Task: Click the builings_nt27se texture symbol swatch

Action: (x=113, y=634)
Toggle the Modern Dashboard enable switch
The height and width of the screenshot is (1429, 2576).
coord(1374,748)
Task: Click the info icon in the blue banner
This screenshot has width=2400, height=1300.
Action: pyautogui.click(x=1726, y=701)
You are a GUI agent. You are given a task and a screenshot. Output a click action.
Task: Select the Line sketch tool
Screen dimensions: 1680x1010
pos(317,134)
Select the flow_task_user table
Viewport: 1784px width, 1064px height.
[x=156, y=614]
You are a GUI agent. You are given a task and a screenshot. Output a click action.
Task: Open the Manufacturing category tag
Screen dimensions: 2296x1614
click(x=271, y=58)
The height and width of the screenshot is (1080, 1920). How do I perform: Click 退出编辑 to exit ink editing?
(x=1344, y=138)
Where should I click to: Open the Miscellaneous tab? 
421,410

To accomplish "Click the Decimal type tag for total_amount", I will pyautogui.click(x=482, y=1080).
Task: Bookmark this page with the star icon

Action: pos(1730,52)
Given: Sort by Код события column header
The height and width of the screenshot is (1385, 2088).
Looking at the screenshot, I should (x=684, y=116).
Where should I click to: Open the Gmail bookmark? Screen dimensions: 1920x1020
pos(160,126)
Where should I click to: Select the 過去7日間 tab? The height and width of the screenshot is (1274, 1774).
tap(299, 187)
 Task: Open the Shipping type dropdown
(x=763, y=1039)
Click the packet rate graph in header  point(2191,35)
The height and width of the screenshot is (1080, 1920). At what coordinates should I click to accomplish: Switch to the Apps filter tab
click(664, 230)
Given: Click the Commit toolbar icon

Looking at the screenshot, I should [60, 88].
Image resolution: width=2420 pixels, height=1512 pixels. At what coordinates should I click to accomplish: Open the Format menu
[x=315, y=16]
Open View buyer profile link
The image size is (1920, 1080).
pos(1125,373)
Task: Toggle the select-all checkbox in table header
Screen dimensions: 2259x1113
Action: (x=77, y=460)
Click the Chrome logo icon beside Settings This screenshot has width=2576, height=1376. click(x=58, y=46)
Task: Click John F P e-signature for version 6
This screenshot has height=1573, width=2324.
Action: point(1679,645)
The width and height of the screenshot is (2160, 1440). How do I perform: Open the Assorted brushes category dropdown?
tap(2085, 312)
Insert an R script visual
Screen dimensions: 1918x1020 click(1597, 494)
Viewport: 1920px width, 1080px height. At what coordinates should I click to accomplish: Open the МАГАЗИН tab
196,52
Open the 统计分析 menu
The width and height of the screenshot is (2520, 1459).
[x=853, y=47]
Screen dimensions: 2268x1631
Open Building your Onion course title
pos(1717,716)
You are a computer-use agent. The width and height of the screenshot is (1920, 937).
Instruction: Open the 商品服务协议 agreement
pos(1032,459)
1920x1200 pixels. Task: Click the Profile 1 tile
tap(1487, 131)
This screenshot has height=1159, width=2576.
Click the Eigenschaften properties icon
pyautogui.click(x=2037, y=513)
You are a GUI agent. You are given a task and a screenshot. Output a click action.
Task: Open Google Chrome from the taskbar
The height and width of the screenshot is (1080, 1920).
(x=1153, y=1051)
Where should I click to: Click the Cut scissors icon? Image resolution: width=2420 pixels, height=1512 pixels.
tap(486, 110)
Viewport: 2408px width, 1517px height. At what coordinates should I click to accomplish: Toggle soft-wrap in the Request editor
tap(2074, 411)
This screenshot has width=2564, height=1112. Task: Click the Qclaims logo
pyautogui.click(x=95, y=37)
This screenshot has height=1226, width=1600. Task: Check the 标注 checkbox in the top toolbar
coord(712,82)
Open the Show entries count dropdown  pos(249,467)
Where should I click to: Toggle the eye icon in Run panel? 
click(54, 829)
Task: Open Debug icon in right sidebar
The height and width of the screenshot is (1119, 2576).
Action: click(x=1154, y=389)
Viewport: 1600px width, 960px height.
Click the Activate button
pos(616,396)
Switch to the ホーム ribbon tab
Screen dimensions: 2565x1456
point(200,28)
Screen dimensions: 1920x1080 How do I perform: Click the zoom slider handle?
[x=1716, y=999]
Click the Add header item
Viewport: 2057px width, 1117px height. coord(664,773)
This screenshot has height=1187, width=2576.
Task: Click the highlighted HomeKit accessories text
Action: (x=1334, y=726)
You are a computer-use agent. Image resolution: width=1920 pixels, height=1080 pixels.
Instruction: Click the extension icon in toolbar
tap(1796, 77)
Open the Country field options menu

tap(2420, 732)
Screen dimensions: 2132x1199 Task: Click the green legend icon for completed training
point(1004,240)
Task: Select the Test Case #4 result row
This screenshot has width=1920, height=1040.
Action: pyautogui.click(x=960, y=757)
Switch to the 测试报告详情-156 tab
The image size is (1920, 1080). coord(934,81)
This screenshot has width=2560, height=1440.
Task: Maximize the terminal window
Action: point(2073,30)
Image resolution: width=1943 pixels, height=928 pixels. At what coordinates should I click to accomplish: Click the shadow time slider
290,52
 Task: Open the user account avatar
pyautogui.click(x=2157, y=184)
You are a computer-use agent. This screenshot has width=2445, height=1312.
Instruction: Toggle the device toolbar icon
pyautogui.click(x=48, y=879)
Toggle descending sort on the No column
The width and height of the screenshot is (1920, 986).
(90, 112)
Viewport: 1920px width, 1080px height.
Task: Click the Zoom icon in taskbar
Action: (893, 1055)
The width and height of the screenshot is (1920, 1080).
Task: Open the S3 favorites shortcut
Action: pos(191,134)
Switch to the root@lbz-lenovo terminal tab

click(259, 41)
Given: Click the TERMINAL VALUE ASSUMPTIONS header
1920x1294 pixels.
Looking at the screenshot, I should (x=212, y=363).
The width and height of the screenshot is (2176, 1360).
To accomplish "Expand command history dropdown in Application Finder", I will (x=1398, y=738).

==*==

Produce the whole listing once more, exactly.

Task: Click the builings_nt27se texture symbol swatch

Action: (x=113, y=634)
Toggle the Modern Dashboard enable switch
The height and width of the screenshot is (1429, 2576).
coord(1374,748)
Task: Click the info icon in the blue banner
This screenshot has width=2400, height=1300.
Action: pyautogui.click(x=1726, y=701)
You are a GUI agent. You are given a task and a screenshot. Output a click action.
Task: Select the Line sketch tool
Screen dimensions: 1680x1010
pos(317,134)
Select the flow_task_user table
Viewport: 1784px width, 1064px height.
[x=156, y=614]
You are a GUI agent. You are given a task and a screenshot. Output a click action.
Task: Open the Manufacturing category tag
Screen dimensions: 2296x1614
click(x=271, y=58)
The height and width of the screenshot is (1080, 1920). How do I perform: Click 退出编辑 to exit ink editing?
(x=1344, y=138)
Where should I click to: Open the Miscellaneous tab? 
421,410

To accomplish "Click the Decimal type tag for total_amount", I will pyautogui.click(x=482, y=1080).
Task: Bookmark this page with the star icon

Action: pos(1730,52)
Given: Sort by Код события column header
The height and width of the screenshot is (1385, 2088).
Looking at the screenshot, I should (x=684, y=116).
Where should I click to: Open the Gmail bookmark? Screen dimensions: 1920x1020
pos(160,126)
Where should I click to: Select the 過去7日間 tab? The height and width of the screenshot is (1274, 1774).
tap(299, 187)
 Task: Open the Shipping type dropdown
(x=763, y=1039)
Click the packet rate graph in header  point(2191,35)
The height and width of the screenshot is (1080, 1920). At what coordinates should I click to accomplish: Switch to the Apps filter tab
click(664, 230)
Given: Click the Commit toolbar icon

Looking at the screenshot, I should [60, 88].
Image resolution: width=2420 pixels, height=1512 pixels. At what coordinates should I click to accomplish: Open the Format menu
[x=315, y=16]
Open View buyer profile link
The image size is (1920, 1080).
pos(1125,373)
Task: Toggle the select-all checkbox in table header
Screen dimensions: 2259x1113
Action: (x=77, y=460)
Click the Chrome logo icon beside Settings This screenshot has width=2576, height=1376. click(x=58, y=46)
Task: Click John F P e-signature for version 6
This screenshot has height=1573, width=2324.
Action: point(1679,645)
The width and height of the screenshot is (2160, 1440). How do I perform: Open the Assorted brushes category dropdown?
tap(2085, 312)
Insert an R script visual
Screen dimensions: 1918x1020 click(1597, 494)
Viewport: 1920px width, 1080px height. At what coordinates should I click to accomplish: Open the МАГАЗИН tab
196,52
Open the 统计分析 menu
The width and height of the screenshot is (2520, 1459).
[x=853, y=47]
Screen dimensions: 2268x1631
Open Building your Onion course title
pos(1717,716)
You are a computer-use agent. The width and height of the screenshot is (1920, 937).
Instruction: Open the 商品服务协议 agreement
pos(1032,459)
1920x1200 pixels. Task: Click the Profile 1 tile
tap(1487, 131)
This screenshot has height=1159, width=2576.
Click the Eigenschaften properties icon
pyautogui.click(x=2037, y=513)
You are a GUI agent. You are given a task and a screenshot. Output a click action.
Task: Open Google Chrome from the taskbar
The height and width of the screenshot is (1080, 1920).
(x=1153, y=1051)
Where should I click to: Click the Cut scissors icon? Image resolution: width=2420 pixels, height=1512 pixels.
tap(486, 110)
Viewport: 2408px width, 1517px height. At what coordinates should I click to accomplish: Toggle soft-wrap in the Request editor
tap(2074, 411)
This screenshot has width=2564, height=1112. Task: Click the Qclaims logo
pyautogui.click(x=95, y=37)
This screenshot has height=1226, width=1600. Task: Check the 标注 checkbox in the top toolbar
coord(712,82)
Open the Show entries count dropdown  pos(249,467)
Where should I click to: Toggle the eye icon in Run panel? 
click(54, 829)
Task: Open Debug icon in right sidebar
The height and width of the screenshot is (1119, 2576).
Action: click(x=1154, y=389)
Viewport: 1600px width, 960px height.
Click the Activate button
pos(616,396)
Switch to the ホーム ribbon tab
Screen dimensions: 2565x1456
point(200,28)
Screen dimensions: 1920x1080 How do I perform: Click the zoom slider handle?
[x=1716, y=999]
Click the Add header item
Viewport: 2057px width, 1117px height. coord(664,773)
This screenshot has height=1187, width=2576.
Task: Click the highlighted HomeKit accessories text
Action: (x=1334, y=726)
You are a computer-use agent. Image resolution: width=1920 pixels, height=1080 pixels.
Instruction: Click the extension icon in toolbar
tap(1796, 77)
Open the Country field options menu

tap(2420, 732)
Screen dimensions: 2132x1199 Task: Click the green legend icon for completed training
point(1004,240)
Task: Select the Test Case #4 result row
This screenshot has width=1920, height=1040.
Action: pyautogui.click(x=960, y=757)
Switch to the 测试报告详情-156 tab
The image size is (1920, 1080). coord(934,81)
This screenshot has width=2560, height=1440.
Task: Maximize the terminal window
Action: point(2073,30)
Image resolution: width=1943 pixels, height=928 pixels. At what coordinates should I click to accomplish: Click the shadow time slider
290,52
 Task: Open the user account avatar
pyautogui.click(x=2157, y=184)
You are a computer-use agent. This screenshot has width=2445, height=1312.
Instruction: Toggle the device toolbar icon
pyautogui.click(x=48, y=879)
Toggle descending sort on the No column
The width and height of the screenshot is (1920, 986).
(90, 112)
Viewport: 1920px width, 1080px height.
Task: Click the Zoom icon in taskbar
Action: (893, 1055)
The width and height of the screenshot is (1920, 1080).
Task: Open the S3 favorites shortcut
Action: pos(191,134)
Switch to the root@lbz-lenovo terminal tab

click(259, 41)
Given: Click the TERMINAL VALUE ASSUMPTIONS header
1920x1294 pixels.
Looking at the screenshot, I should (x=212, y=363).
The width and height of the screenshot is (2176, 1360).
To accomplish "Expand command history dropdown in Application Finder", I will (x=1398, y=738).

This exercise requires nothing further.